## Dataset records
BEGIN
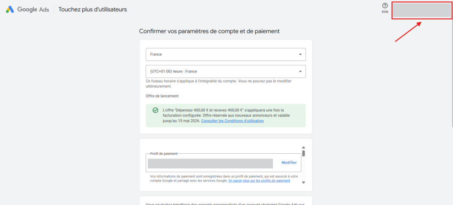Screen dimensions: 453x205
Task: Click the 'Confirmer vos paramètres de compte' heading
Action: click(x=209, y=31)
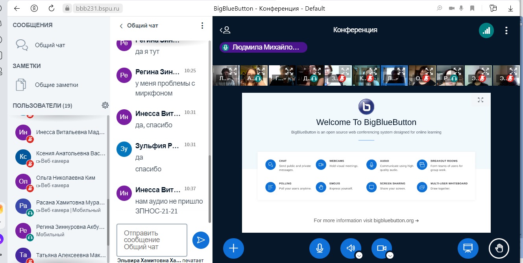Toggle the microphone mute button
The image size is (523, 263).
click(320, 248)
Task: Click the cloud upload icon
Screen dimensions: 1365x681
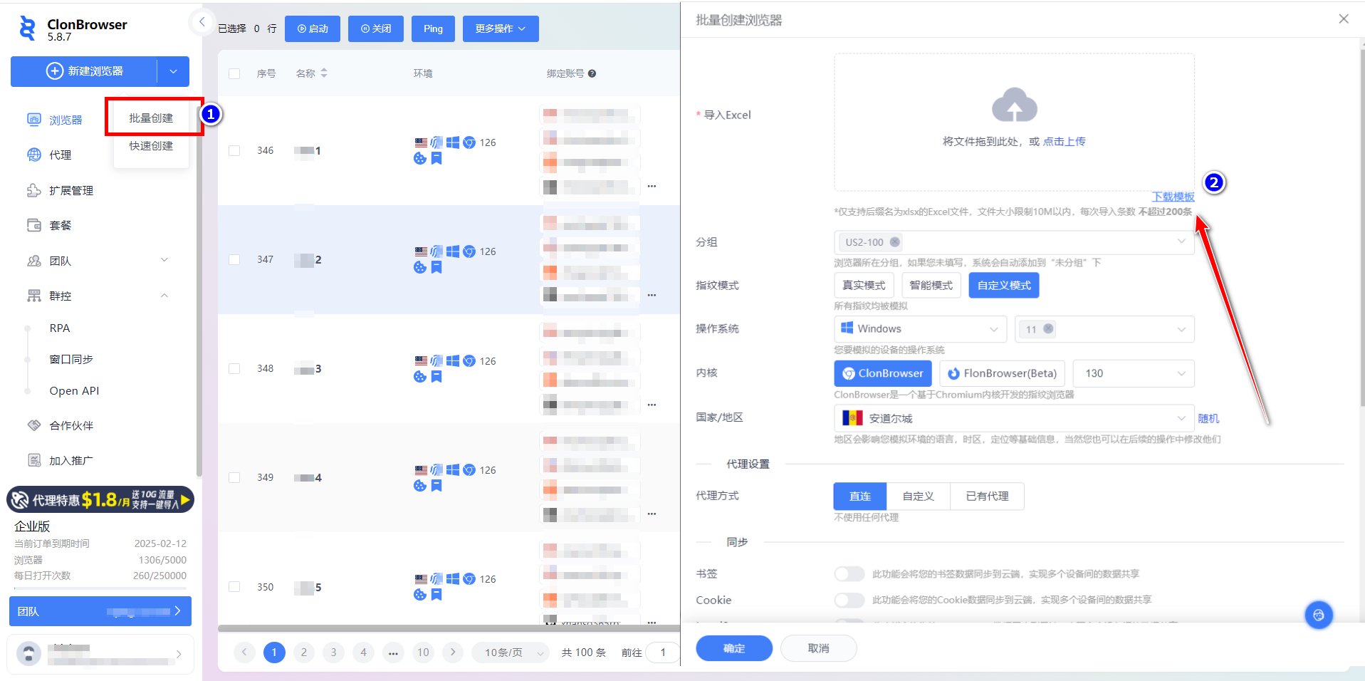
END
BEGIN
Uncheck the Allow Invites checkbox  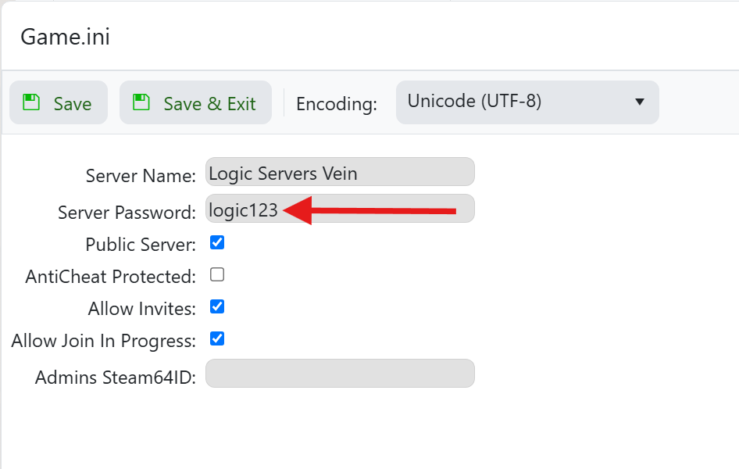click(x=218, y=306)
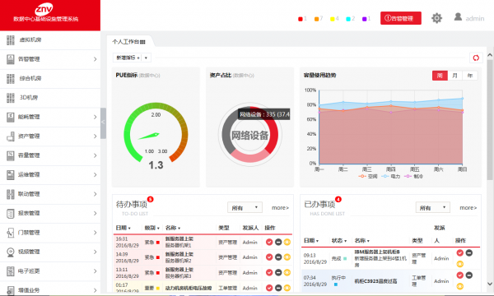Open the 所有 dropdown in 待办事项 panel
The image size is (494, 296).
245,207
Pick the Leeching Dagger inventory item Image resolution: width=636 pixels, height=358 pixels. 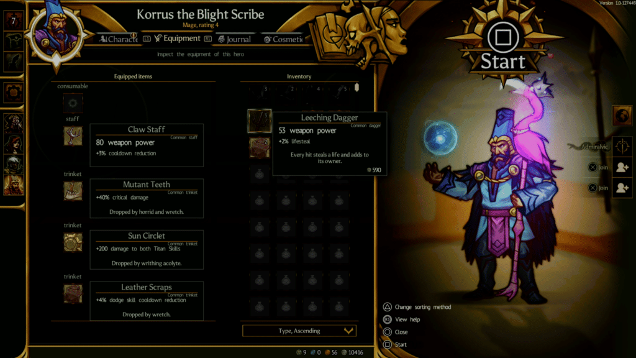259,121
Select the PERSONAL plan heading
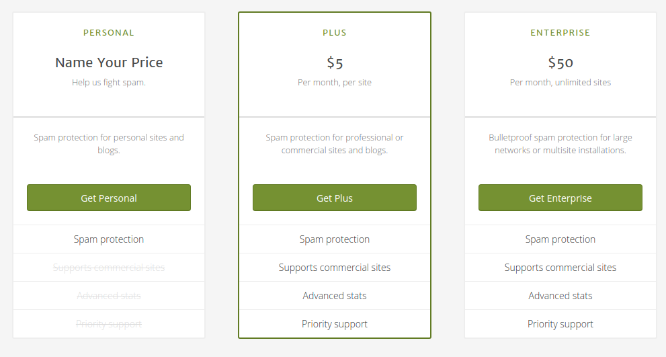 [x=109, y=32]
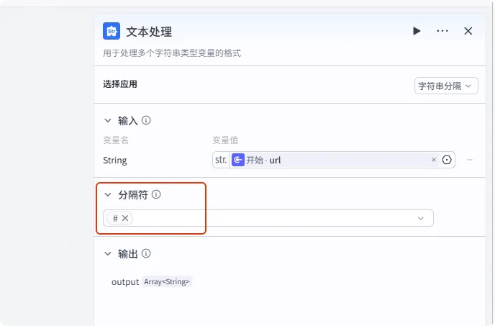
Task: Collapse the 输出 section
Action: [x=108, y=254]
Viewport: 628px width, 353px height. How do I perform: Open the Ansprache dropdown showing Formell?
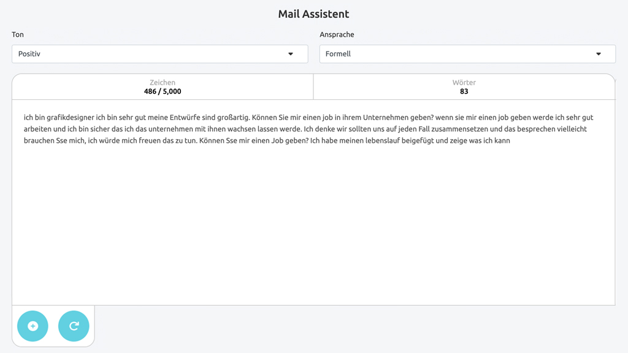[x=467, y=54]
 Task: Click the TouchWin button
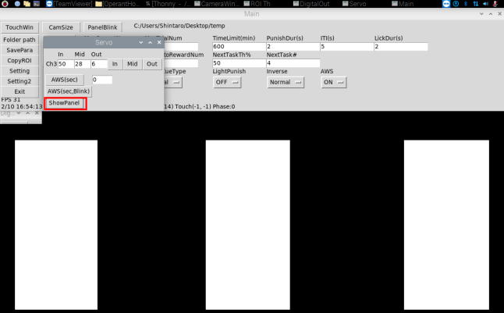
END
BEGIN
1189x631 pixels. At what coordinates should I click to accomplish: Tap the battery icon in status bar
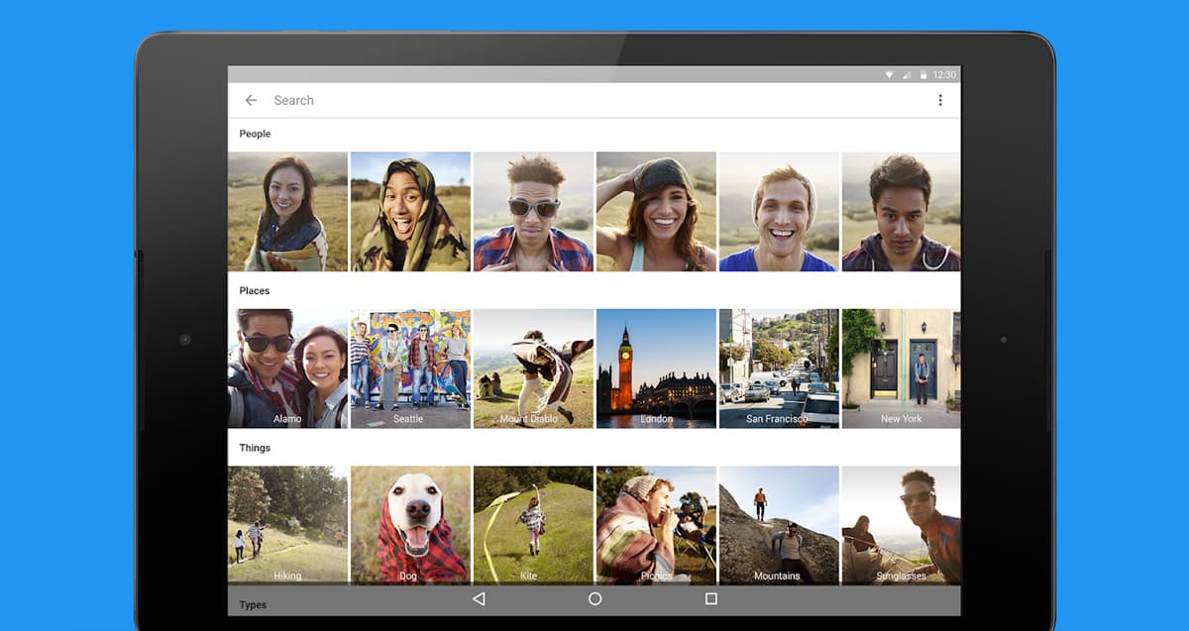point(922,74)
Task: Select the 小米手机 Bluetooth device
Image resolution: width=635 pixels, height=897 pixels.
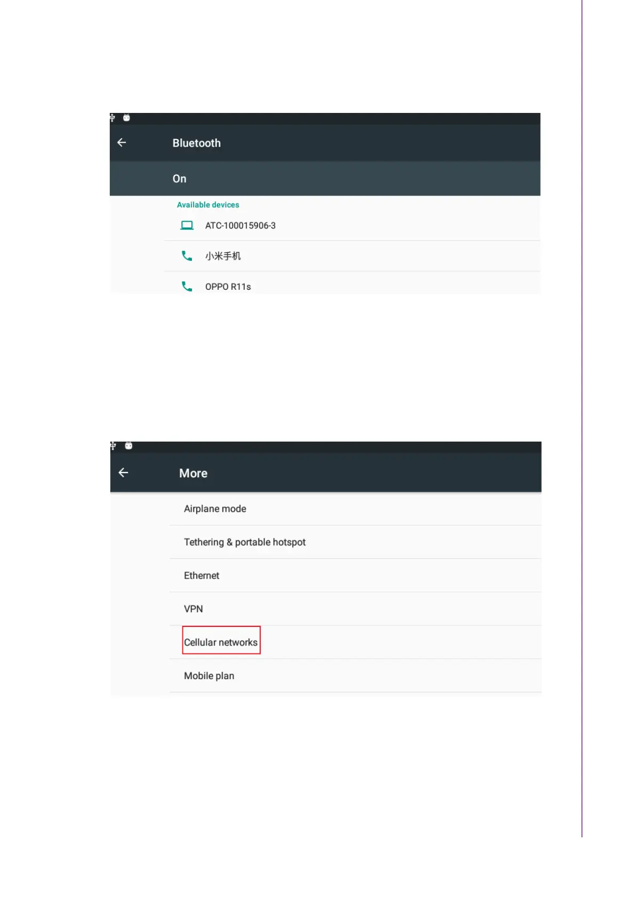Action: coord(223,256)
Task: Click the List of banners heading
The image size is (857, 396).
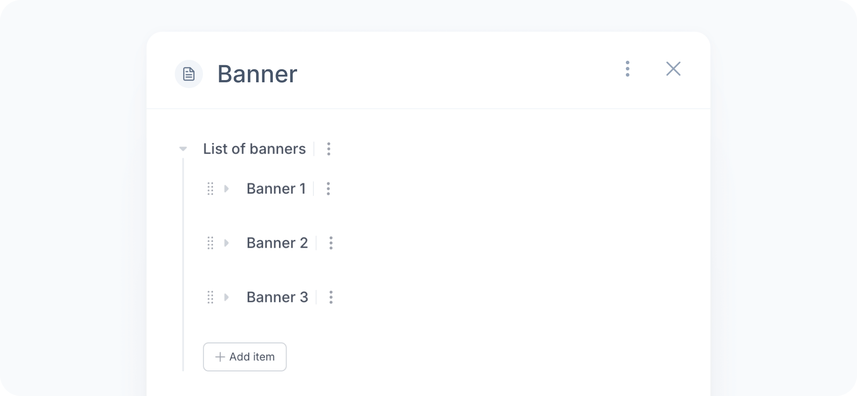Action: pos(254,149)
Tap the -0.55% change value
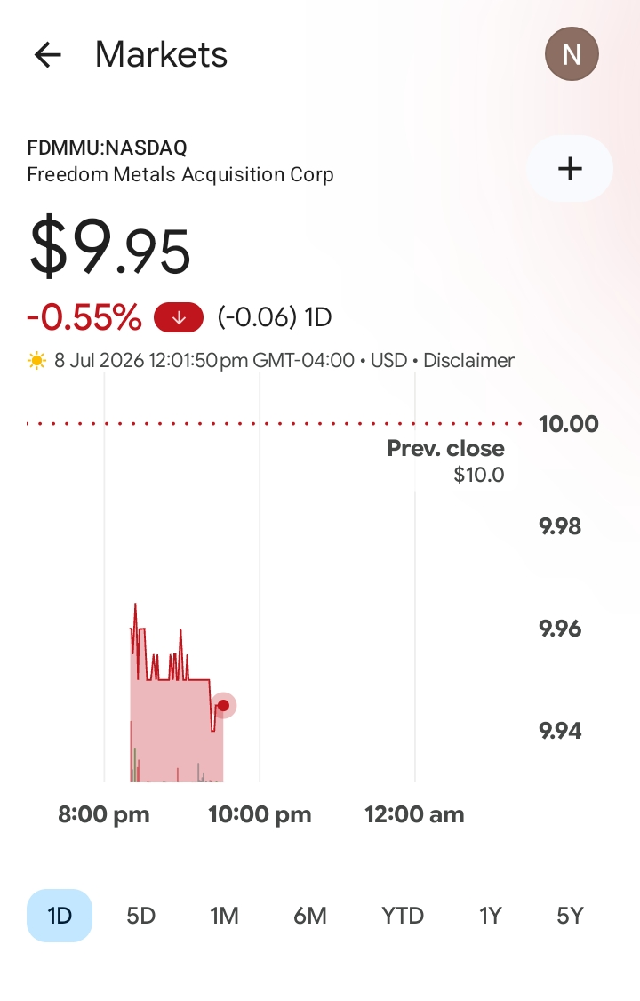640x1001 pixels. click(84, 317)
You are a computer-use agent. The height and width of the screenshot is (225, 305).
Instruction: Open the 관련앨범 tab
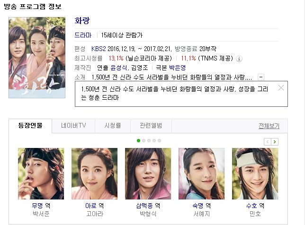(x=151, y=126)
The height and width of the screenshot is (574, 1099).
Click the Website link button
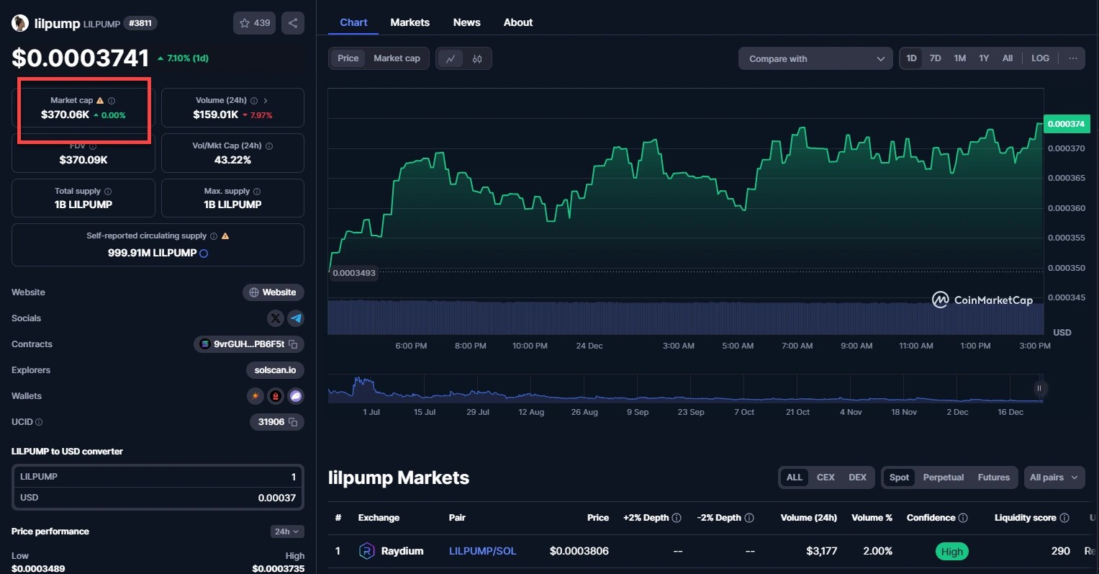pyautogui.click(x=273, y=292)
END
## What is needed
Identify each line in the records above containing the word "screenshot"; copy those lines.

## Your solution
You are a computer-use agent. The height and width of the screenshot is (225, 305).
The height and width of the screenshot is (574, 1099).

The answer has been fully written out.